> **Aufgabe A**
Nenne alle Benutzernamen, unter denen im Thread zu GOG Connect Beiträge verfasst wurden, jeden Namen nur einmal.
> **Aufgabe B**
Beantworte anhand des Threads zu GOG Connect diese Fragen:
(i) Wie viele Spiele kamen bei Scholdarr zum GOG-Account hinzu?
(ii) Nach ungefähr welcher Zeit versuchte Scholdarr die Verknüpfung erneut und hatte Erfolg?
(iii) Wie lange kann das Verbinden der Konten laut der von L4D2K zitierten Meldung dauern?

# CDP startet GOG Connect zur Verknüpfung von Steam mit GOG



## Scholdarr (1. Juni 2016)

*CDP startet GOG Connect zur Verknüpfung von Steam mit GOG*

Der Einfachkeit halber verlinke ich einfach die offizielle Ankündigung:



> Today, we're launching a new program called GOG Connect. The premise is simple: connect your Steam account and add your eligible games to your GOG.com library.
> 
> Whether you're checking us out for the first time or have been with us for a while, GOG Connect gets you DRM-free versions of your games, digital extras, and a whole lot of freedom of choice (like whether you go with the GOG Galaxy client or not). It gets you our take on game ownership, and we say: why buy the games more than once?
> 
> ...


Quelle: Introducing GOG Connect - GOG.com

Geile Sache imo.


----------



## Scholdarr (1. Juni 2016)

*AW: CDP startet GOG Connect zur Verknüpfung von Steam mit GOG*

Und es hat prima geklappt bei mir.  

Acht Spiele mehr in meinem GOG-Account...


----------



## -Chefkoch- (1. Juni 2016)

*AW: CDP startet GOG Connect zur Verknüpfung von Steam mit GOG*

Danke für die Info 

Wie lange hat "Processing your Request..." bei dir gedauert?


----------



## Scholdarr (1. Juni 2016)

*AW: CDP startet GOG Connect zur Verknüpfung von Steam mit GOG*



-Chefkoch- schrieb:


> Danke für die Info
> 
> Wie lange hat "Processing your Request..." bei dir gedauert?



Ewig...

Das hat auch mehrere Male nicht funktioniert, hab es dann erst mal sein gelassen und es nach ca. einer Stunde wieder versucht, dann ging es. Ich nehme an, dass die Server heute zum Start eben ziemlich überlastet sind.


----------



## L4D2K (1. Juni 2016)

*AW: CDP startet GOG Connect zur Verknüpfung von Steam mit GOG*



> YOUR ACCOUNTS ARE BEING CONNECTED
> Due to exceedingly high demand this may take up to several days, please check back later. Thank you for your patience.



Dauert wohl noch ein bisschen


----------



## DarkMo (1. Juni 2016)

*AW: CDP startet GOG Connect zur Verknüpfung von Steam mit GOG*

War nicht der Sinn von GoG dass man eben KEIN Steam braucht? ><


----------



## Scholdarr (1. Juni 2016)

*AW: CDP startet GOG Connect zur Verknüpfung von Steam mit GOG*



DarkMo schrieb:


> War nicht der Sinn von GoG dass man eben KEIN Steam braucht? ><



Ähm, und weiter? Du kannst deine Spiele nach wie vor weiter bei GOG kaufen, ganz ohne Steam. Das ist nur eine zusätzliche Aktion für Leute, die gerne eine Backup-Kopie ihrer Spiele auf GOG hätten. Gerade Leute, die bisher viel bei Steam waren und jetzt lieber bei GOG sind, ist das doch eine super Aktion. So müssen sie manche Spiele nicht doppelt kaufen. Wie auch immer, der Kunde kann hier nur gewinnen.

> **Bereitgestelltes Material**
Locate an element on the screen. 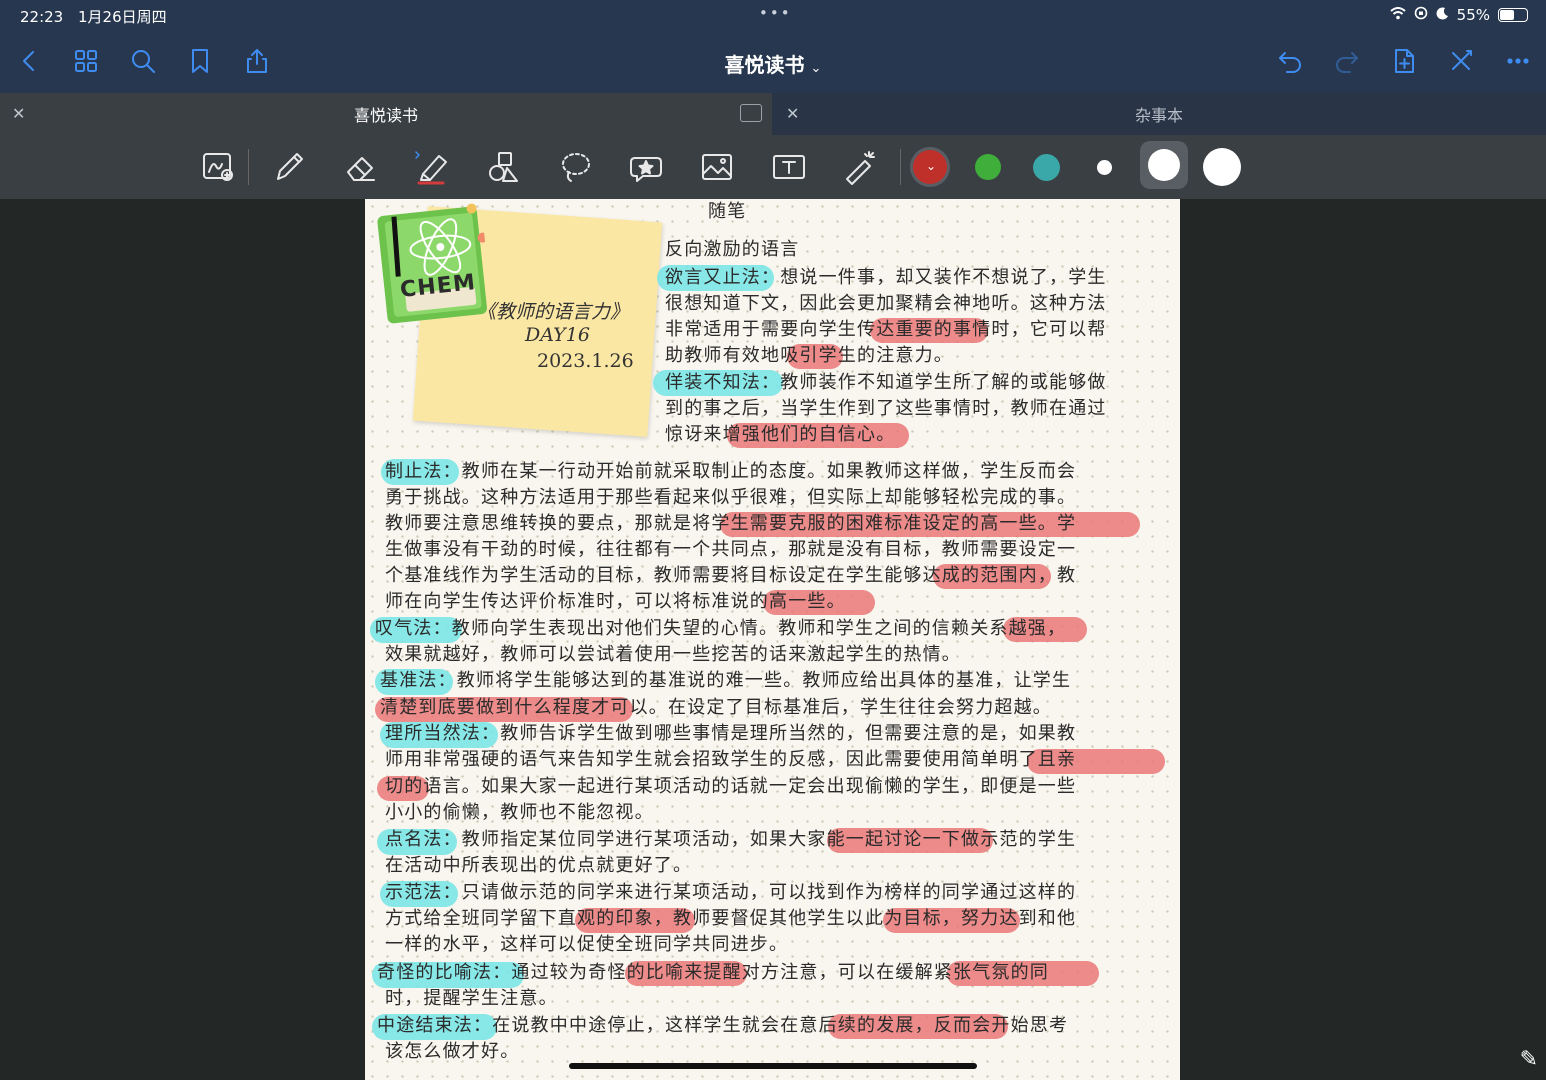 The width and height of the screenshot is (1546, 1080). tab-xiyue-dushu: 喜悦读书 is located at coordinates (386, 114).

> **Antwort A**
Scholdarr, -Chefkoch-, L4D2K, DarkMo

> **Antwort B**
(i) Acht Spiele.
(ii) Nach ca. einer Stunde.
(iii) Bis zu mehreren Tagen.